In this dissertation, we refer to the displacement of the phallic signifier into a fiction
structure that is to say into the psychotherapeutic framework offered by psychologist student. At
first, we mention the diagnosis of hysterical neurosis for this patient, and then we notice where
crystallize the hysterical problems, as well as identification processes to link with phallic signifier:
narcissistic identification to the mother, identification by proxy to the men. The wish to do again
One with the mother, out of necessity impossible for (divided) neurotic subject, causes so much
discontent as anxiety, because that is the vision of the real body of the mother (while meaning)
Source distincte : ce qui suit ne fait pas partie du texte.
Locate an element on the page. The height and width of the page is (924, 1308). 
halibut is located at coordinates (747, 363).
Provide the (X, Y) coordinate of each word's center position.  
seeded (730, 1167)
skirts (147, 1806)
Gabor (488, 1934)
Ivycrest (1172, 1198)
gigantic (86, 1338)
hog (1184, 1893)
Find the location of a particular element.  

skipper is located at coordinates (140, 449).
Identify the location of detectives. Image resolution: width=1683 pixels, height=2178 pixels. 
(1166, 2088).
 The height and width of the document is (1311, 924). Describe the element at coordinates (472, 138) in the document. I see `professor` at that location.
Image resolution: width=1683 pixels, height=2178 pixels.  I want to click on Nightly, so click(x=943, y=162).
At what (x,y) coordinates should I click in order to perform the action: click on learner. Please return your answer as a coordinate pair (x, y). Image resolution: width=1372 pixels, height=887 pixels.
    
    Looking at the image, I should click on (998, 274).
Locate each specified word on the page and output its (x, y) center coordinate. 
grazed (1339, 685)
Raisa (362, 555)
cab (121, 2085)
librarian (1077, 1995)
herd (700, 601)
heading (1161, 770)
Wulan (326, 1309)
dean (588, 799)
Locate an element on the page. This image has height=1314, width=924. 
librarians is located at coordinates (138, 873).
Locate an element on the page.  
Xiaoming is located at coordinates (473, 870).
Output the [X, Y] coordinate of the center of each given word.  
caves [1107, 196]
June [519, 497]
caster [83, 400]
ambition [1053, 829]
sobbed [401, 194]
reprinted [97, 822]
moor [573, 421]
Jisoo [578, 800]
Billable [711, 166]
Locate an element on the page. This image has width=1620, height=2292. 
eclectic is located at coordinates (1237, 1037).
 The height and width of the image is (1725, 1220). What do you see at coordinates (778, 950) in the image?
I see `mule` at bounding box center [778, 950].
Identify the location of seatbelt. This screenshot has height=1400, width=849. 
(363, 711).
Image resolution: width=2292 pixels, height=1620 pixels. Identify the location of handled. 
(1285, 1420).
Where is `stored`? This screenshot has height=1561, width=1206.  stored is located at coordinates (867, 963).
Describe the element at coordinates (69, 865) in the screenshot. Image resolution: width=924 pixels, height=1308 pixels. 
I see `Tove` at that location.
which puts down mystery in the hysterical. We can say in a total way that hysterical subject is "too
much " divided : stroked by in the splitting existing between the genital and non-genital zones,
between wish and demand, between will and wish, between her wish to recover and her resistance
to therapy. Our patient moves forward the transference therefore in now firmly the dimension of
semblance, veiled, on the phallus which she takes, so to speak, to the letter: such a rest of
jouissance which we can’t to give up. This unvoiced feeling, this will in what would be that
semblance determines inspire to this patient the writing of a letter and its displacement in the
transference, with that itinerary comes to mark of powerlessness those which thinks to be owner
when it is literally taken, to the letter.

Mot clés: hystérie, signifiant phallique, métaphore, métonymie, demande, semblant,


transfert, désir, résistance, jouissance, castration, Spaltung, répétition, frigidité, la lettre.